Records drawn from a dataset
━━━━━━━━━━━━━━━━

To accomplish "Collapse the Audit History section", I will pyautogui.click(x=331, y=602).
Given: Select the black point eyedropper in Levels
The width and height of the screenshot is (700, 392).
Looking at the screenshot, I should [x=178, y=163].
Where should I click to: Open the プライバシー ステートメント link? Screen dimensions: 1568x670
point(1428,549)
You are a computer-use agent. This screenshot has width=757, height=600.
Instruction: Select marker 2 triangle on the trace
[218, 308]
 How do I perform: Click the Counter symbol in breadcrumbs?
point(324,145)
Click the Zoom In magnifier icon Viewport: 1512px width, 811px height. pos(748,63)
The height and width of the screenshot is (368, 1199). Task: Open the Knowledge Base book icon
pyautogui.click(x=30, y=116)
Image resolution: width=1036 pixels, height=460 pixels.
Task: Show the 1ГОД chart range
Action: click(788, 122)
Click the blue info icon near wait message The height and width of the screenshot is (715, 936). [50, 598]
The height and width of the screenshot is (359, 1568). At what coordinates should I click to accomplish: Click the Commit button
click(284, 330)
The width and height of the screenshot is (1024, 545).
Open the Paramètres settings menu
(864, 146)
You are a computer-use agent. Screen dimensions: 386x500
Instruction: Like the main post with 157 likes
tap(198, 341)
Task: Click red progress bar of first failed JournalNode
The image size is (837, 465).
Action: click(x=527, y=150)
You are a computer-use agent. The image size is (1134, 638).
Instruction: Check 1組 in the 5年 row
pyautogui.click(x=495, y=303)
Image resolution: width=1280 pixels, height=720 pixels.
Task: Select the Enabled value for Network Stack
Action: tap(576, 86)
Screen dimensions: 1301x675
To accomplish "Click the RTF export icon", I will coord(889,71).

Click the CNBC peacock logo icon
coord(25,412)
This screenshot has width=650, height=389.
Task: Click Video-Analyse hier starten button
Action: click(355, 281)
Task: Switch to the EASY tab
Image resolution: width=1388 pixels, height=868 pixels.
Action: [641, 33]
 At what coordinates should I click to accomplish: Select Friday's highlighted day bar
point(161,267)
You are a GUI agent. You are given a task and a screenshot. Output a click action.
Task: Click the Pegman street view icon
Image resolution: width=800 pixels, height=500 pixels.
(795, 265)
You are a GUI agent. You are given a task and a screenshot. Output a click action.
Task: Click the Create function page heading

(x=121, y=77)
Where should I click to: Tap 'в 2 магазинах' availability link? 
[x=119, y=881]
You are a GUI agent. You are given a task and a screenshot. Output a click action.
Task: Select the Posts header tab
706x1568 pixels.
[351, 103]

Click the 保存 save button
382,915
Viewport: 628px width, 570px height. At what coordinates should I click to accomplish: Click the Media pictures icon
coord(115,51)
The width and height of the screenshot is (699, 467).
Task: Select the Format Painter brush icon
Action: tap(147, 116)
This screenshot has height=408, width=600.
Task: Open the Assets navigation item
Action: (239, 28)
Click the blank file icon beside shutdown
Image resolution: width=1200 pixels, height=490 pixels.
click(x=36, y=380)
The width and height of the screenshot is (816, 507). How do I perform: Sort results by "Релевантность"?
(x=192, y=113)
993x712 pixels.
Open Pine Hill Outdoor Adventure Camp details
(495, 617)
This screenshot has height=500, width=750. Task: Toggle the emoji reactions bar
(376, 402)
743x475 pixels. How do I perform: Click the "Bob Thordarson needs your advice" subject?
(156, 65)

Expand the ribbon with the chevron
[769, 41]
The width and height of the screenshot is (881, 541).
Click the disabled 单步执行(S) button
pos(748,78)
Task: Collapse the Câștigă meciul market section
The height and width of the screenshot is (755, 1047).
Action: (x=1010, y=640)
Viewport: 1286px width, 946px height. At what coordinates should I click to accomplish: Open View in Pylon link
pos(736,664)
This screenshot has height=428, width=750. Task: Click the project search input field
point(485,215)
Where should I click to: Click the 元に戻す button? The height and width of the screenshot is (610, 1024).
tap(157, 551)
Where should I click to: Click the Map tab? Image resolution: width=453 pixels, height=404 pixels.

━━━━━━━━━━━━━━━━

▸ REQUIRED WORK
Find the word "section" in the entries above and gather every line that holds it.

▸ EXERCISE RESPONSE
To accomplish "Collapse the Audit History section", I will pyautogui.click(x=331, y=602).
Task: Collapse the Câștigă meciul market section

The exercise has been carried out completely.